The lifecycle carbon savings are HVO’s headline benefit. Because the carbon released during combustion was originally absorbed from the atmosphere by the plants or animals that produced the feedstock, HVO can achieve lifecycle CO₂ reductions of over 90% compared to fossil diesel. The exact figure depends on the feedstock: waste-based HVO from used cooking oil or tallow scores higher than HVO made from virgin crops, which carry the carbon cost of farming, fertilizers, and land use.

These savings apply across the full lifecycle, from growing or collecting the feedstock through processing and final combustion. At the tailpipe, HVO also tends to produce lower levels of particulate matter and other local pollutants compared to conventional diesel, though the magnitude varies by engine type and operating conditions.

Engine Compatibility

One of HVO’s biggest practical advantages is that it works in existing diesel engines without any hardware changes. A long and growing list of major manufacturers have officially approved 100% HVO (sometimes labeled HVO100) for their engines. In the truck sector, Volvo, Mack, Scania, Mercedes-Benz Trucks, DAF, MAN, Iveco, and Renault Trucks all give it the green light. Engine makers Cummins and Caterpillar approve it for their powertrains, and John Deere has approved it for agricultural and construction equipment.

This “drop-in” compatibility is a major differentiator from traditional biodiesel, which is typically limited to blends of 5% to 20% in most engines and can void warranties at higher concentrations. HVO meets the EN 15940 paraffinic diesel standard, and because its chemical structure mirrors petroleum diesel so closely, it doesn’t cause the seal degradation or injector fouling that high-concentration FAME blends sometimes do.
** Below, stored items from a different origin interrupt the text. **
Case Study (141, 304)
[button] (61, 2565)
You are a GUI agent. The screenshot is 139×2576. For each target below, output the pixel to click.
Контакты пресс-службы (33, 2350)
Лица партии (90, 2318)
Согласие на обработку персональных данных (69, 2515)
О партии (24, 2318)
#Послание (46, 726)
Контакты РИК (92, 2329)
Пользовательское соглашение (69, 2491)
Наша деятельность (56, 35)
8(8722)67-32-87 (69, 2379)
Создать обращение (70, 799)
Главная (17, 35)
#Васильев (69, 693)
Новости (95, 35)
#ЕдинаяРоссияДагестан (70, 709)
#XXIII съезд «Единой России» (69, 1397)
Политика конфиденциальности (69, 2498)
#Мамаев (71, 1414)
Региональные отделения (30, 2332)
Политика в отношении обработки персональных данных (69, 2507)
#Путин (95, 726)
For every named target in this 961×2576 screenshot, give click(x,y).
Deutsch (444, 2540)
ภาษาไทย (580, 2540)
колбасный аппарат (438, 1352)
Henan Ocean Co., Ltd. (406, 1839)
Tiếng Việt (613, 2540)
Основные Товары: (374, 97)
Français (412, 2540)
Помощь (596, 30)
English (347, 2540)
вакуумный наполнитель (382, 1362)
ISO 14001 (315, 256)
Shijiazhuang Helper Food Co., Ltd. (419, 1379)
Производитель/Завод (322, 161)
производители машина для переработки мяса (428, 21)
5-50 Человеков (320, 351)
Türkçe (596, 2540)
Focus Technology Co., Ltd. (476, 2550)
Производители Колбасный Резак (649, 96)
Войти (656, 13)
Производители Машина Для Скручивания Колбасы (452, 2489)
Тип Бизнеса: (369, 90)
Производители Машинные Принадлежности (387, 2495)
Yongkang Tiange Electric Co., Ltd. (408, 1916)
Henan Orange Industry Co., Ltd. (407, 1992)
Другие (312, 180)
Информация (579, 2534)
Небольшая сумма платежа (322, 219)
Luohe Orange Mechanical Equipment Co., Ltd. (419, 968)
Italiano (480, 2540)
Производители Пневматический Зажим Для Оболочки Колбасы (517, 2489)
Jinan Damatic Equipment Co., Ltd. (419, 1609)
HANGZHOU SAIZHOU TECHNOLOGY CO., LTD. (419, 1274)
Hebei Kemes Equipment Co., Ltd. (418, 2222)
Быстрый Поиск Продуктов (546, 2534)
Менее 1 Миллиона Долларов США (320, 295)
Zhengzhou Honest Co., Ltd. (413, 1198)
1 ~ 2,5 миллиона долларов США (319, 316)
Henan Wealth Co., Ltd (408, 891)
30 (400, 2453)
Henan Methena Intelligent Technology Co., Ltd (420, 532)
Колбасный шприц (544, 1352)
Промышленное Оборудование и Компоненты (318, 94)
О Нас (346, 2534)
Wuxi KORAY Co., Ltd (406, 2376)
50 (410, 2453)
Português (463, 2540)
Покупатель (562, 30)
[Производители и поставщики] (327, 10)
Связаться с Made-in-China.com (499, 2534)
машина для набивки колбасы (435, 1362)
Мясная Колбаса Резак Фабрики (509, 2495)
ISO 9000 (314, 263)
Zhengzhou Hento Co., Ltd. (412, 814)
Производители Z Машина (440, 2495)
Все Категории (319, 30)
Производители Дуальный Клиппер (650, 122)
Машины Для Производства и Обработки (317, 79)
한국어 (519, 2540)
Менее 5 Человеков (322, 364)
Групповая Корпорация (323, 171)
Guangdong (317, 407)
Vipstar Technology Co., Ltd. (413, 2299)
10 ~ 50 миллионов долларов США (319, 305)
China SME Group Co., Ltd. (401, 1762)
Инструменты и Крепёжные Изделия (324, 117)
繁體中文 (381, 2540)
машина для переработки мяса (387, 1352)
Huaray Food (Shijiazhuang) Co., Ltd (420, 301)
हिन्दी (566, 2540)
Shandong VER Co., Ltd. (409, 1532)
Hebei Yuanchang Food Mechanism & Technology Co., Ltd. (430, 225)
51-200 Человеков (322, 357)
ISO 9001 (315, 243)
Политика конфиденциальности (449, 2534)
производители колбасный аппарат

Where HVO Fits in the Fuel Landscape

HVO occupies a specific niche: it’s the most practical near-term decarbonization option for vehicles, machinery, and equipment that run on diesel and can’t easily switch to electric power. Think long-haul trucks, construction equipment, agricultural machinery, marine vessels, and backup generators. For these applications, HVO offers immediate emissions reductions using existing infrastructure, from refineries to fuel stations to the engines themselves.

Production capacity is expanding rapidly, with major refineries in Finland, Singapore, the United States, and elsewhere scaling up output. The main constraints are feedstock availability (there’s only so much used cooking oil in the world) and cost, since HVO typically carries a premium over fossil diesel. As waste feedstock supply chains mature and production scales, that gap is expected to narrow, but for now, HVO remains more expensive than the petroleum product it replaces.